Spatial Queries

NVIDIA PhysX SDK

Spatial Queries

Applications commonly need to efficiently query volumes in space or trace rays or moving objects through space to determine what might be there. PhysX supports two interfaces for this, one for objects already in a scene, and one for querying against sets of arbitrary AABBs. The scene query system is discussed in Scene Queries.

PxSpatialIndex

PxSpatialIndex is a BVH data structure that allows spatial queries to be performed without the need to instantiate a PxScene. It supports insertion, removal and updating of any objects defining a bounding box, and raycasts, sweeps, and overlap queries against those bounds.

Spatial index has been marked as deprecated in 3.4 and will be removed in future releases.

SnippetSpatialIndex shows an example of how to use this class.

PxSpatialIndex has no internal locking, and there are special considerations when using it from multiple threads. Query operations (marked const in the interface) must not be issued in parallel with update (non-const) operations, or update operations in parallel with each other. When issuing query operations in parallel, it is important to be aware that PxSpatialIndex defers some updates to its internal data structures until a query is issued. In a single-threaded context this does not affect correctness or safety, but when querying from multiple threads simultaneously the internal updates may cause data hazards. In order to avoid these, call the flush() method to force the updates to be processed immediately. Between a call to flushUpdates() and any subsequent update operation, queries may be safely issued in parallel.

A query against a PxSpatialIndex structure will result in a callback for each AABB hit by the query, allowing filtering or precise intersection as desired. The methods in the PxGeometryQuery class can be used to perform these intersection tests. Results will typically be in approximately sorted order, and when looking for the closest object in a raycast or sweep query against PxSpatialIndex, a useful optimization is to clip the length of the query inside the callback.
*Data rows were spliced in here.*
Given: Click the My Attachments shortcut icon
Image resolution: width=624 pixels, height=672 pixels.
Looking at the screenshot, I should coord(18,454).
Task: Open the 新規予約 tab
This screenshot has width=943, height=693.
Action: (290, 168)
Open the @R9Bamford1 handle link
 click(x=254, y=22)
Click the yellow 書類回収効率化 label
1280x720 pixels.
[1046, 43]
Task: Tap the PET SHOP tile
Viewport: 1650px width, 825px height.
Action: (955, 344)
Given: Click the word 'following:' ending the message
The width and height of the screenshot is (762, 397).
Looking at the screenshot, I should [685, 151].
For example, in SnippetSpatialIndex:

PxAgain onHit(PxSpatialIndexItem& item, PxReal distance, PxReal& shrunkDistance)
{
    PX_UNUSED(distance);

    Sphere& s = static_cast<Sphere&>(item);
    PxRaycastHit hitData;

    // the ray hit the sphere's AABB, now we do a ray-sphere intersection test to find out if
    // the ray hit the sphere

    PxU32 hit = PxGeometryQuery::raycast(position, direction,
                                         PxSphereGeometry(s.radius), PxTransform(s.position),
                                         1e6, PxHitFlag::eDEFAULT,
                                         1, &hitData);

    // if the raycast hit and it's closer than what we had before, shrink the maximum length
    // of the raycast

    if(hit && hitData.distance < closest)
    {
        closest = hitData.distance;
        hitSphere = &s;
        shrunkDistance = hitData.distance;
    }

    // and continue the query

    return true;
}

Note

Methods in PxGeometryQuery may report positive results when shapes are within a numerical tolerance of intersection or impact. To obtain results that are identical when using PxSpatialIndex and when not using a culling hierarchy, the bounding boxes must be slightly padded. PxGeometryQuery::getWorldBounds adds this padding by default.

PxSpatialIndex has the same performance characteristics as the scene query system using the PxPruningStructureType::eDYNAMIC_AABB_TREE option. If the AABBs correspond to moving objects, or there are many insertions and deletions, the quality of the tree may degrade over time. In order to prevent this, the tree may be rebuilt entirely using the function rebuildFull(). Alternatively, a second tree may be built incrementally in the background over many small steps, using the function rebuildStep() to performs the same incremental rebuild step as performed by the scene's dynamic pruning structure during fetchResults(). See PxPruningStructureType for details.